The answer must consist only of the lines from the line with "Where should I click to: Click the info" to the line with "Given: Click the", both included, exactly as they stand below.
***
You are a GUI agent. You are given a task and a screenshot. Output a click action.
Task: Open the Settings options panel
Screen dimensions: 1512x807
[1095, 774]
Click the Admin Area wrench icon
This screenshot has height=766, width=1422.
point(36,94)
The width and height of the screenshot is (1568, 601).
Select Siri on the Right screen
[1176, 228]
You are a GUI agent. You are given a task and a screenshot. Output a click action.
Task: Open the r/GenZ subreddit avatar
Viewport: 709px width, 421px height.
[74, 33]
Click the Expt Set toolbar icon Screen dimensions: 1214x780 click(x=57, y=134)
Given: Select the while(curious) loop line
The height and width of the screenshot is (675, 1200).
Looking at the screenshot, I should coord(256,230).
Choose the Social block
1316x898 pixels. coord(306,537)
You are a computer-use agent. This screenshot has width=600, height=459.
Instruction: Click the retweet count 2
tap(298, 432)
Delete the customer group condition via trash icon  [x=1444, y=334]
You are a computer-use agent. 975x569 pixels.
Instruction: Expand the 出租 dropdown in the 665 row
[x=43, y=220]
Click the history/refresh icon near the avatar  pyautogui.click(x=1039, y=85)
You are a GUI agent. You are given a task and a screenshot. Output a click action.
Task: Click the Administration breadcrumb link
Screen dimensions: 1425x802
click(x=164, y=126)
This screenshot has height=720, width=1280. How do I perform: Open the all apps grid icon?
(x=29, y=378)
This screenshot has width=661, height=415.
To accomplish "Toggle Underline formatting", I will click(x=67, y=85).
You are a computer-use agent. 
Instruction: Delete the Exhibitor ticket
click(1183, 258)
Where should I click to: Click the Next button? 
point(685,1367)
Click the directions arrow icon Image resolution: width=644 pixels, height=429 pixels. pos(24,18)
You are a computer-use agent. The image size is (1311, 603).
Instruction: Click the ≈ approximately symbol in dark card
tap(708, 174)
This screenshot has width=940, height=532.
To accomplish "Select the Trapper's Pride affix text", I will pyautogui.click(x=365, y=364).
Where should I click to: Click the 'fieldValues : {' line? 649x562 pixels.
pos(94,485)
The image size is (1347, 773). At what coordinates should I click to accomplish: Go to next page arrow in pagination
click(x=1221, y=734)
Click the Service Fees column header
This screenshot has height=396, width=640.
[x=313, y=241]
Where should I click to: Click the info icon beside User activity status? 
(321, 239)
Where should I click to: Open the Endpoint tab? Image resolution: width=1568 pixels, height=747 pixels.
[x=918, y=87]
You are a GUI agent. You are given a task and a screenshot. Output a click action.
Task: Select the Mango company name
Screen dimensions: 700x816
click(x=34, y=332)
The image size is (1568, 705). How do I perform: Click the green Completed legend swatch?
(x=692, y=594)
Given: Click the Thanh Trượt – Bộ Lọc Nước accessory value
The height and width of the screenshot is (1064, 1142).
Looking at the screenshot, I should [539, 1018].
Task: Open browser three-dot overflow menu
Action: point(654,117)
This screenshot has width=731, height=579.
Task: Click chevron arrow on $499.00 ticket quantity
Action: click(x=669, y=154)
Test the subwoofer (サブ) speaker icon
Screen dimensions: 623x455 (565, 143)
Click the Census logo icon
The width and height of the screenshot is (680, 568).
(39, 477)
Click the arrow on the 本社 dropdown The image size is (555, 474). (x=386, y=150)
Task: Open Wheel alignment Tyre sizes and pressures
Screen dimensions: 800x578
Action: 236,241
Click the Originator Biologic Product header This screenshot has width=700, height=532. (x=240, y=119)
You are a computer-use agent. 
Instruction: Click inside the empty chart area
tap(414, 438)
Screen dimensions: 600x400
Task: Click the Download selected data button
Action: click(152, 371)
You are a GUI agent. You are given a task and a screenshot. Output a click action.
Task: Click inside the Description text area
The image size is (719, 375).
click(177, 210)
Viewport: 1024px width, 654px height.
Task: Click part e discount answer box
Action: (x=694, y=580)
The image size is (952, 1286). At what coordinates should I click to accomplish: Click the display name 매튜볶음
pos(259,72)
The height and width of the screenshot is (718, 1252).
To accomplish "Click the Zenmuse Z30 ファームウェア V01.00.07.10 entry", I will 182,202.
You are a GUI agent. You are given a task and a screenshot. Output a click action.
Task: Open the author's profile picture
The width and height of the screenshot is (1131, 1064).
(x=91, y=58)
***
Written solution:
Where should I click to: Click the info icon beside User activity status? 
(321, 239)
Where should I click to: Open the Endpoint tab? Image resolution: width=1568 pixels, height=747 pixels.
[x=918, y=87]
You are a GUI agent. You are given a task and a screenshot. Output a click action.
Task: Select the Mango company name
Screen dimensions: 700x816
click(x=34, y=332)
The image size is (1568, 705). How do I perform: Click the green Completed legend swatch?
(x=692, y=594)
Given: Click the Thanh Trượt – Bộ Lọc Nước accessory value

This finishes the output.